Par René DOKOU, le 19 Novembre 2025
(IMPARTIAL ACTU)- Le Groupe de réflexion et d’action Femme, Démocratie et Développement (GF2D) et la Fondation Hanns Seidel (FHS) ont présenté, mardi 18 novembre 2025 à Lomé, le bilan de leur partenariat couvrant la période 2023-2025. La rencontre, présidée par Mme Adékambi Gina, Directrice exécutive du GF2D, s’est déroulée en présence de M. Götz Heinicke, représentant régional de la FHS pour l’Afrique de l’Ouest, de Mme Karoline Bettex, représentante de l’ambassade d’Allemagne au Togo, ainsi que de nombreuses femmes élues locales, jeunes leaders et acteurs institutionnels.
Une collaboration passée au crible à Lomé
Durant trois années d’activités communes, les deux structures ont jugé nécessaire de marquer une pause pour évaluer les acquis, identifier les défis et définir des axes d’action pour renforcer durablement le leadership féminin.
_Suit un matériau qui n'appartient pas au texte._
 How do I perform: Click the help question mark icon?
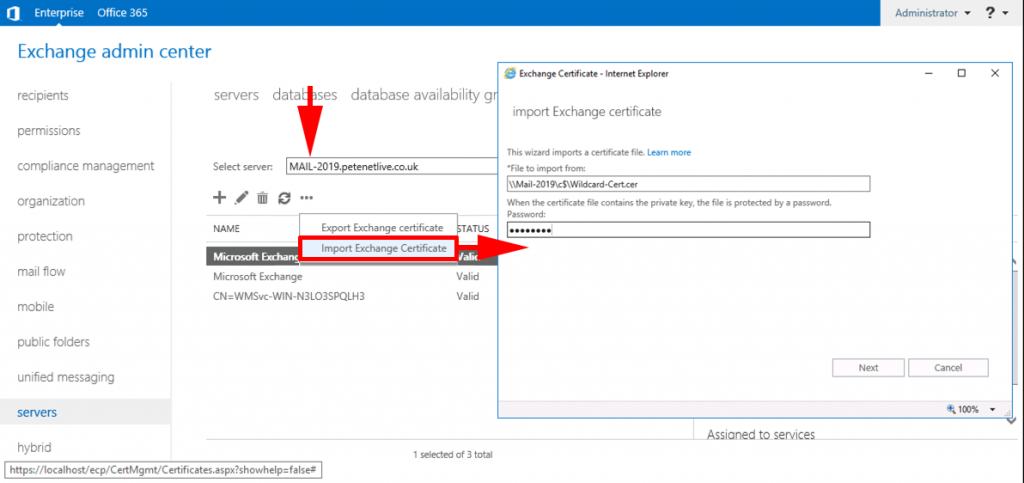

Une alliance au service de la participation politique des femmes
Dans son allocution d’ouverture, Mme Adékambi Gina a insisté sur l’impact majeur de cette coopération. Elle a notamment rappelé le rôle central de l’Académie des Femmes en Leadership Politique, initiative phare soutenue par la Fondation Hanns Seidel.
« Grâce à cette académie, des centaines de femmes ont été formées aux fondamentaux de la gouvernance, de la communication, du leadership participatif et de la gestion électorale. Elles deviennent désormais des actrices déterminantes du changement », a-t-elle affirmé.
La FHS a, au fil des années, apporté un appui constant au GF2D pour la formation et l’accompagnement des femmes, un engagement qualifié par la Directrice exécutive de « clé essentielle pour bâtir une société plus juste et plus prospère ».
2023-2025 : des avancées tangibles sur le terrain
Le rapport présenté met en lumière plusieurs résultats significatifs.
En 2023, deux ateliers ont été tenus :
à Dapaong, sur la prévention de l’extrémisme violent au niveau local ; à Kara, sur la cohésion sociale et la prévention des conflits.
En 2024, six ateliers ont été organisés :
deux à Sokodé sur la prévention de l’extrémisme violent ; quatre à Lomé, dont deux sur les processus électoraux et deux sur le leadership politique, la décentralisation et le développement local.
Au total, 66 femmes et jeunes filles ainsi que 24 hommes ont participé à ces sessions.
En 2025, l’accent a été mis sur le renforcement des capacités des candidates aux élections locales et sur la formation de 20 femmes en leadership et décentralisation. Une plateforme des élues locales a également vu le jour, destinée à favoriser la synergie entre actrices du développement local.
Le bilan électoral confirme l’efficacité de ces actions : parmi les 20 participantes suivies, une a été élue maire (Assoli 2), une autre maire adjointe (Tchaoudjo 3) et cinq ont obtenu des sièges de conseillères municipales.
Deux podcasts vidéo consacrés à l’engagement socio-politique des femmes ont également été réalisés et diffusés sur les réseaux sociaux afin d’amplifier leur visibilité.
Une mission européenne riche en enseignements
Dans le prolongement des actions de formation, trois jeunes filles ont effectué une mission d’étude en Belgique et en Allemagne, du 11 au 20 juillet 2025. Deux d’entre elles, Ameyo Koumebio et Sophie Yoyo, ont restitué les conclusions de ce voyage d’observation consacré à l’émergence des femmes dans la sphère politique.
Elles ont mis en avant l’importance :
de la visibilité des femmes leaders, pour inspirer les générations futures ; du réseautage, indispensable pour soutenir les parcours professionnels féminins ; et de l’engagement bénévole, moteur essentiel d’une gouvernance au service du bien commun.
Les missionnaires ont également proposé des recommandations stratégiques : intensifier les campagnes de sensibilisation pour encourager la participation des jeunes femmes, instaurer un programme de mentorat, et renforcer les coopérations internationales, notamment avec la FHS.
Des perspectives ambitieuses
Le GF2D entend capitaliser sur ces avancées en mettant en œuvre plusieurs actions :
un mécanisme de suivi des jeunes filles formées ; un système de mentorat dédié ; le développement d’un programme de formation à distance via le e-learning ; la création d’un réseau national de jeunes femmes engagées politiquement.
« Ensemble, le GF2D et la Fondation Hanns Seidel continueront à investir dans le leadership féminin afin que chaque femme formée devienne une force de transformation pour notre pays », a conclu Mme Adékambi Gina.